Online24,Makassar – Miris rasanya kalau melihat anak-anak kecil sekarang sudah banyak melawan dan melakukan tindakan tak senonoh baik pada temannya sendiri atau bahkan pada orangtuanya.

Menurut psikolog, ada beberapa faktor yang bisa mendorong anak untuk melakukannya itu. Anna Surti Ariani, S.Psi., M.Psi., mengatakan pada dasarnya, anak itu mulai mencari ijati dirinya. Salah satunya dengan berteman atau kumpul-kumpul bersama kelompok tertentu.

“Biasanya di usia segitu mereka memang sudah sukanya kumpul dengan kelompok tertentu yang dianggap sama dengan mereka,” terangnya.

Hanya saja, untuk bisa bergabung terkadang ada aturannya sendiri. misal harus sama hobinya, rela ikut kemana saja dan lainnya. Kalau tidak, tidak dianggap teman dan dimusuhi.

Persoalan ini kemudian akan makin jadi jika pola asuh orangtua yang tidak bisa mengarahkan anaknya.

“Kalau orangtua pandai mengarahkan, anak tahu mana yang baik dan mana yang buruk. Tapi kalau tidak diarahkan, anak berpikir lain sesuai dengan cara pandang mereka.” paparnya.

salah seorang Psikolog yang akrab disapa Nina juga menambahkan, bahwa orang tua sendiri kerap memberikan contoh yang buruk, bahkan meski hanya berupa komentar iseng.

“Kadang kan orang tua itu sering kasar, apalagi lingkungan pergaulan dan tetangga-tetangga sering menyampaikan kayak gitu. Orang tua juga kalau ada yang salah, langsung menghukum, kemudian menghukumnya juga berlebihan. Itu kan juga terekam oleh anak,” jelasnya.

Nina menambahkan, ini pun terlihat pada pembicaraan anak, bahkan hingga ke guyonan yang dilontarkan di teman-temannya.

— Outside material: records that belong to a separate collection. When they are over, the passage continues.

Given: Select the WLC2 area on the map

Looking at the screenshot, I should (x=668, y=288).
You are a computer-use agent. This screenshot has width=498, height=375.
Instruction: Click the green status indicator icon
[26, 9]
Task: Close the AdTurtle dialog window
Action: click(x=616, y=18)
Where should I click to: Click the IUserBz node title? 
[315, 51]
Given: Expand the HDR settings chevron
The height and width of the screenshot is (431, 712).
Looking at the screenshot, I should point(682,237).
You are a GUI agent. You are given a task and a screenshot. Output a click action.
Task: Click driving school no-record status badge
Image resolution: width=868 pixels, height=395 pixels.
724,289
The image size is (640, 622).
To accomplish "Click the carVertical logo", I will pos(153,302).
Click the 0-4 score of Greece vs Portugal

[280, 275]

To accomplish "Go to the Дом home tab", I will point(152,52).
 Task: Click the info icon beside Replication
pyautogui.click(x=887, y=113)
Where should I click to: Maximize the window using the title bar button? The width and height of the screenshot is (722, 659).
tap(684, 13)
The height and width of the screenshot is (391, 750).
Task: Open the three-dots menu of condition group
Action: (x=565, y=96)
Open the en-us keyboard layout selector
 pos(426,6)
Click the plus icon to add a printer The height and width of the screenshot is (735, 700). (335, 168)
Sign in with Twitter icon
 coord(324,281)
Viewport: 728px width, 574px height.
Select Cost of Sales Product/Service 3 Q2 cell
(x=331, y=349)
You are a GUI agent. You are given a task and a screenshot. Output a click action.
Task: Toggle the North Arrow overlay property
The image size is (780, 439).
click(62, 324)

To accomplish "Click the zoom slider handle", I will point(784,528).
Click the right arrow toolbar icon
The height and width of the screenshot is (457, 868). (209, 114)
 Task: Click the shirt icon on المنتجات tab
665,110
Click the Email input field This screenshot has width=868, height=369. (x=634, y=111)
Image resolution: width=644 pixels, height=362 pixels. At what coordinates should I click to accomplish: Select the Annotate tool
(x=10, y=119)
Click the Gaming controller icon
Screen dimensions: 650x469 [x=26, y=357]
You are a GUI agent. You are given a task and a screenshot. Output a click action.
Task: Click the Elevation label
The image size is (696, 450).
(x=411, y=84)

“Becandaan anak sekarang juga tidak terkontrol, seperti menggunakan kata-kata kasar, bahasa kotor yang sudah dianggap itu biasa. Di luar itu, media seperti TV dengan menyiarkan hal-hal yang tidak positif, misalnya lewat sinetron,” imbuhnya.

Semuanya terekam di otak mereka, hal-hal semacam inilah kemudian menjadi referensi perilaku bagi anak.

Biasanya mereka melakukan tindakan Bully bermain kasar karena terbiasa melihat. Pelaku tidak menyadari kerugian seperti apa yang dapat ia timbulkan pada korbannya. Merek terpengaruh dari keluarga, teman, film, game, dan bahkan bisa juga termasuk kondisi politik Indonesia yang memang sedang memanas.